O Dom mascarado

D

ante estava à beira da exaustão, sua mente afiada como a lâmina do machado que empunhava, mas o seu interior continuava em frangalhos, dilacerado pela raiva e pelo descontrole que ele mesmo havia permitido. Ele olhava para o machado, uma extensão de sua própria raiva, e podia quase sentir o peso de seus próprios fracassos se refletindo no metal escuro.

O protocolo já estava em andamento, as mulheres do Egito seriam transportadas em breve, divididas em três partes, uma operação arriscada que ele não podia deixar falhar. Mas a cabeça dele estava longe disso, perdida em um emaranhado de frustração e um desejo urgente de vingança contra a incompetência de seus subordinados. Eles haviam traído sua confiança, e agora ele precisava retomar o controle, mostrar quem comandava ali.

Ele se levantou, ainda com o machado em mãos, e foi até a mesa onde deixara sua máscara. Aquele objeto, que o distanciava de sua humanidade, era o último passo antes de se transformar no que ele precisava ser: um monstro incansável, uma força impiedosa que nenhum erro poderia detê-lo. Ele o colocou, sentindo a pressão da máscara negra em seu rosto como um manto de poder.
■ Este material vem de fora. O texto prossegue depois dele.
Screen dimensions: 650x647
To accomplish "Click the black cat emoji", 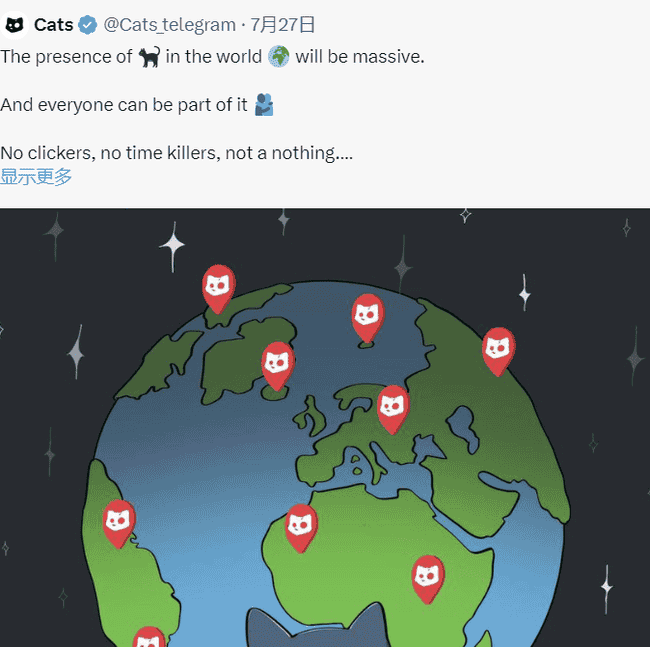I will pos(149,57).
Dante respirou fundo. A adrenalina corria por suas veias. Ele estava pronto para mais um enfrentamento, mais uma ação que se exigia dele para que sua autoridade fosse reafirmada. Ele sabia que a noite seria longa, como uma eterna espera antes de se fazer justiça.
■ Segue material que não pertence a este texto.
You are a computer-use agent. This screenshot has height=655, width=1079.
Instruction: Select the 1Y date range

No entanto, uma coisa era clara em sua mente agora: nada mais importava. Não as mulheres que ele estava enviando, nem os parceiros insatisfeitos. O que ele queria era uma liberação, um momento para reafirmar seu domínio. Ele sairia daquela sala não apenas como o homem de negócios que era, mas como a lenda imortal de quem ninguém ousaria questionar. Quando a noite terminasse, quem ousasse falhar contra ele, pagaria.

A porta secreta se fechou atrás dele. O som da lâmina cortando o ar novamente se misturou com o pensamento de Dante, agora claro como cristal. Ele já não estava mais pensando em suas fraquezas. Ele estava em sua própria zona de poder, e era disso que ele precisava.

E quando a noite fosse embora, o Dom Dante teria, mais uma vez, mostrado que ele era o único que poderia controlar o destino, que ele era o único dono do medo e da morte que surgiam quando ele se fazia presente.

Dante ficou em choque, um sentimento que ele raramente experimentava. Seu olhar percorreu a mulher à sua frente, observando cada detalhe dela com uma intensidade quase visceral. O silêncio na sala parecia se estender por minutos enquanto ele digeria a presença de Elena. A mulher, que até agora não demonstrava medo, mas sim uma curiosidade quase desafiadora, o desconcertava de uma forma que ele não sabia explicar.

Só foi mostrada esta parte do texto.